Opinión

De salud y de motines

Luis Lozada León

En una de las tantas, diarias conferencias mañaneras, Andrés Manuel declaró: “Soy hipertenso, me tengo que tomar unas pastillas, un cóctel de pastillas diarias para que no me aumente la presión y que no me enoje, que no me hagan hacer corajes los de la mafia del poder”.  Recordemos que el mandatario ya sufrió un aviso cardíaco no hace mucho tiempo, aparte de descuidar un poco su alimentación, pues no duda en degustar abundantemente cuanto alimento regional pueda.

Aparte de las delicias culinarias y de su salud, las renuncias de los titulares de Hacienda y el IMSS, muestran un desacuerdo y rompimiento con las decisiones de Andrés Manuel, en cómo está conduciendo el país; son ya varias las voces que pronostican un inminente naufragio de México si se continúa por este rumbo, un segundo despeñadero, pero ahora tabasqueño. 

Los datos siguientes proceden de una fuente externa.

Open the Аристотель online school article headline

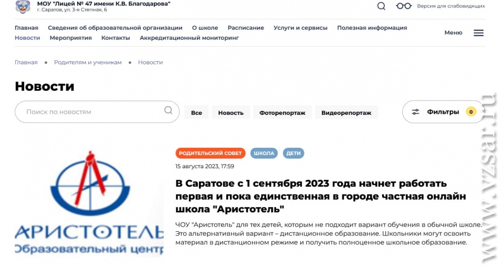(x=320, y=196)
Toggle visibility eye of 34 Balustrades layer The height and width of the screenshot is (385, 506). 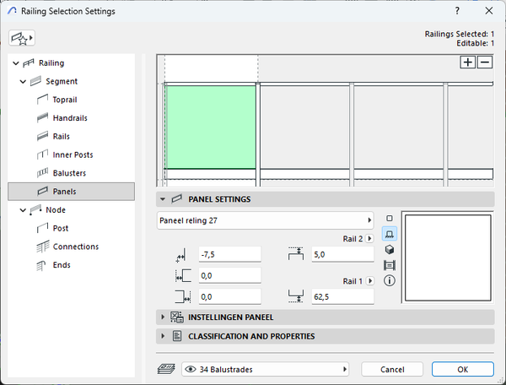tap(190, 369)
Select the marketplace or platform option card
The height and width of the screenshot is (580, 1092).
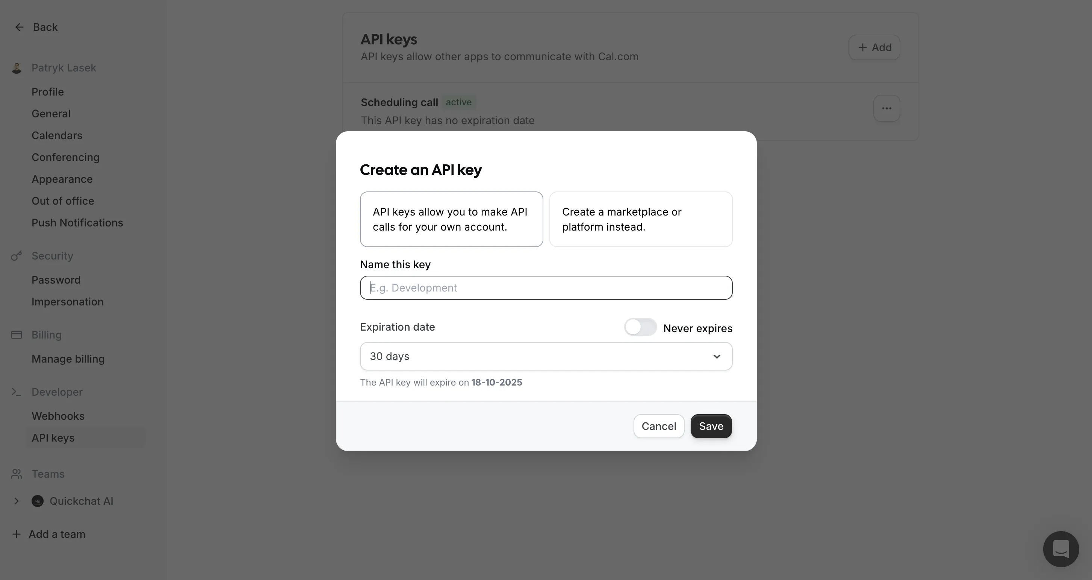click(x=641, y=219)
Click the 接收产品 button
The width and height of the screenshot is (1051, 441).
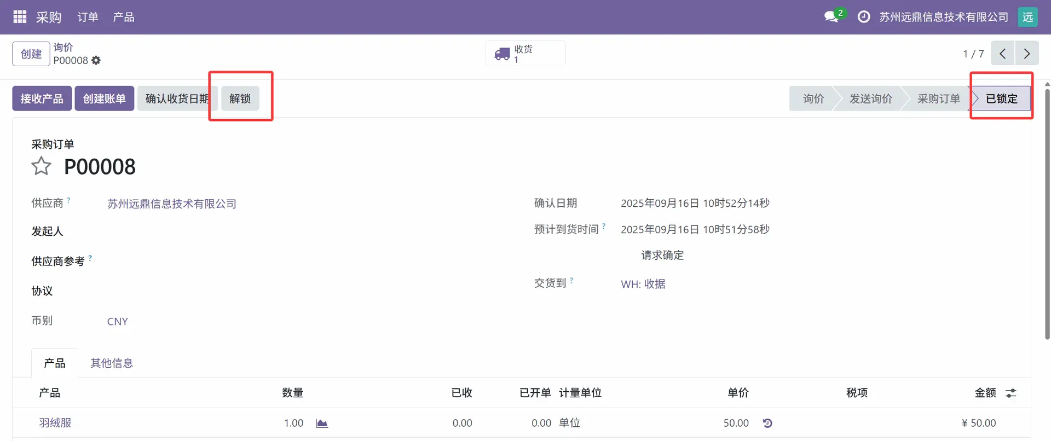[42, 98]
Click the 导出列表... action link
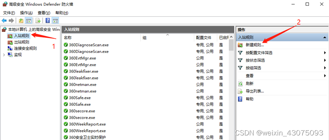329x140 pixels. (255, 91)
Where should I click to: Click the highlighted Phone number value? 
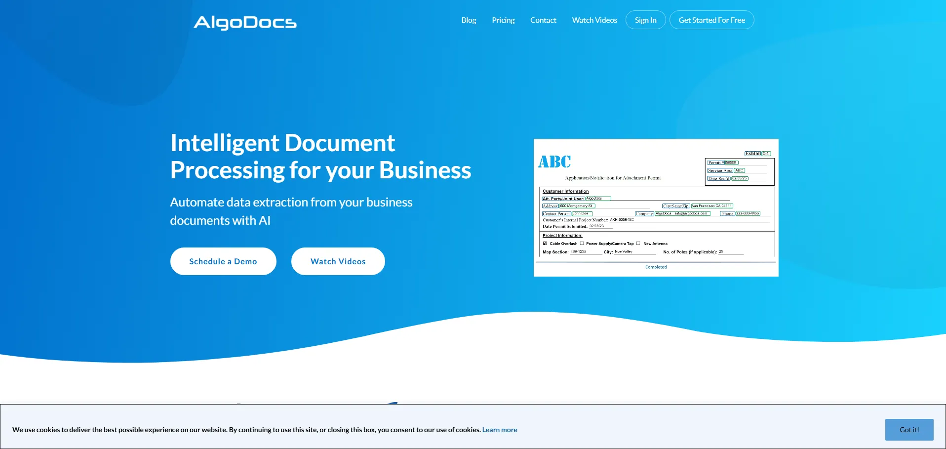click(748, 213)
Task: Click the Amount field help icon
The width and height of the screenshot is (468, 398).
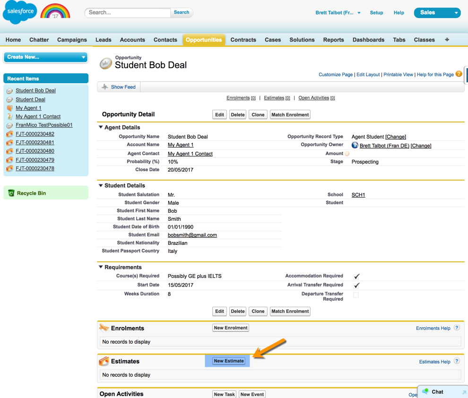Action: [x=347, y=154]
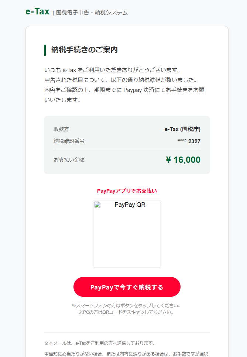Click the green e-Tax logo
247x357 pixels.
coord(37,12)
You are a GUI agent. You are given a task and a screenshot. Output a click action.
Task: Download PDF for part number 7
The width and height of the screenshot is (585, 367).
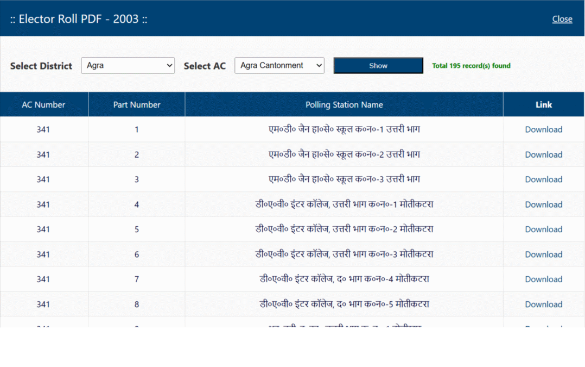[543, 279]
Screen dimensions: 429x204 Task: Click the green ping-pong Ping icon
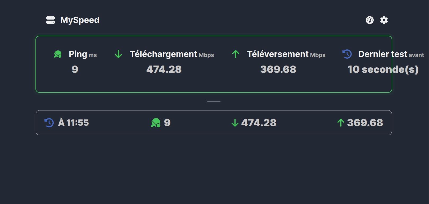click(58, 54)
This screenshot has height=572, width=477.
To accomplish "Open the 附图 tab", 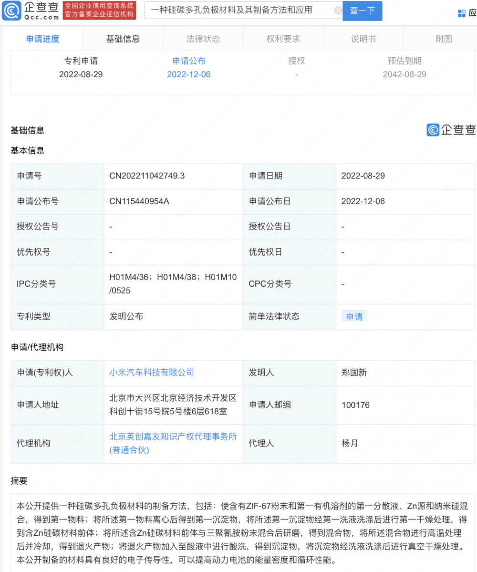I will click(x=444, y=39).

Cuando él se burla o se mofa de los grandes y de los pequeños sin piedad, su sonrisa invita al protagonismo, pero no se le ven deseos de igualdad y de concesionar, la razón reconocida de treinta millones de votos le serena el alma, por lo que de nuevo no se le ven ganas de amnistiar a todas las corrientes, olvidándose del principio de fraternidad que se llama tolerancia, a fin de encausar su máxima Cuarta Transformación.

En un navío, cuando el capitán pone en riesgo la bienandanza de la tripulación con sus malas decisiones,  provoca un ineludible motín. Tal sublevación pareciese estar sembrándose al interior de Morena;  que no nos asombre, que cual fin del general Romano Julio Cesar, a Andrés Manuel le llegue un ajuste político de cuentas, con todo y Bruto. 

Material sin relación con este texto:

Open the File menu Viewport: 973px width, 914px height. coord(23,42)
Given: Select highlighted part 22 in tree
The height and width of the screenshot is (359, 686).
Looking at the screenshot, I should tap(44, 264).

Lo anterior nos conduce a preguntarnos ¿que sigue? Después de la quema de millones de pesos en el aeropuerto, vemos y sabemos que es capaz de destruir, bueno está bien, pero insisto, ¿qué es lo que sigue? pregunta que él tiene bastante bien escondida o simplemente no existe.

Lo acabamos de ver con Donald Trump, en días pasados se intentó un juicio de revocación de mandato, que no prosperó, incluso, demócratas se opusieron a tal medida, pero esto es consecuencia de las políticas extremas que fomentan la discordia, el encono y la división; regresando a México,  o chairos o fifís, o la mafia del poder o mis aliados, no hay  medias tintas. 

No quiero concluir este artículo, sin antes extender mi inmensurable agradecimiento y amplio reconocimiento al Hospital Universitario de la Universidad Autónoma de Puebla por haberme salvado la vida. Con más de cuatro décadas de historia, ha prestado un servicio de alta calidad, con médicos y personal altamente calificados. Incontables médicos internos y especialistas se han formado en este hospital, así como increíbles enfermeras. Un gran ejemplo y baluarte para el Estado de Puebla y para el país.